Caríssimos irmãos no Episcopado,

Prezados irmãos no sacerdócio de Jaboticabal e de Itumbiara, em cujas pessoas saúdo todos os irmãos presbíteros e diáconos,

Prezados irmãos Estigmatinos, irmãos de hábito do nosso querido e já saudoso Dom Antônio Fernando, em cujas pessoas saudamos todos os sacerdotes religiosos aqui presentes,

Estimadas irmãs consagradas ao serviço do Senhor e do Seu povo nesta Igreja particular, Exmo.

Sr. Marconi Perillo, ex-governador de Goiás,

Exmo. Sr. Dione Araujo, dd. Prefeito de Itumbiara, em cuja pessoa saúdo os senhores prefeitos aqui presentes,

Exmas. autoridades do Poder Legislativo, que saúdo na pessoa do Dep. Daniel Agrobom,

Exmas. autoridades do Poder Judiciário,

Exma. e mui prezada Dra. Ana Paula Sousa Fernandes, coordenadora das promotorias de Itumbiara,

Queridos familiares de Dom Antônio Fernando, (a casa é sempre dos senhores, continuam a ser nossa família também)
========
* [Objetivo] Segundo o trecho do documento, que função exerce a Dra. Ana Paula Sousa Fernandes?

* [Linhas de dados]
========
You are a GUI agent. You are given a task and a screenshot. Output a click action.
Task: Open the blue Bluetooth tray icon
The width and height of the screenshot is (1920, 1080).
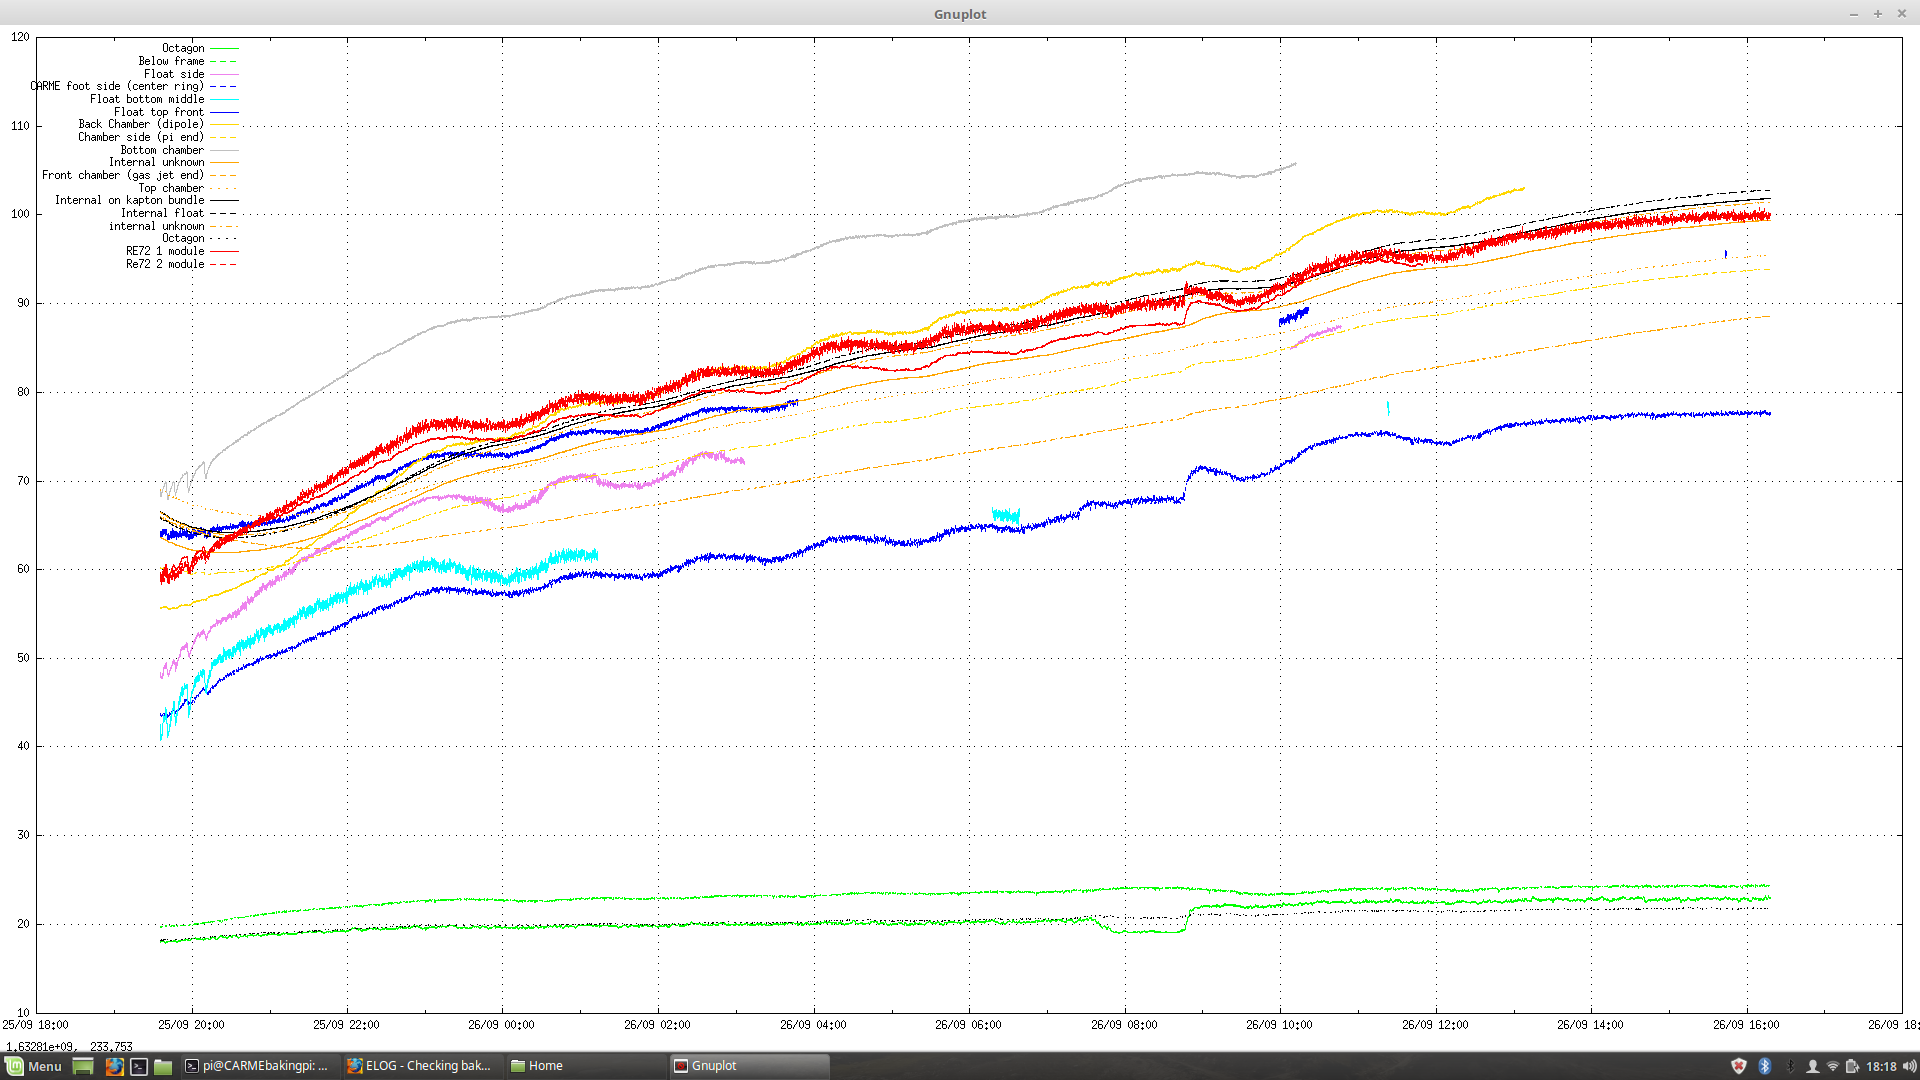pos(1765,1066)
========
* [Resposta] Coordenadora das promotorias de Itumbiara.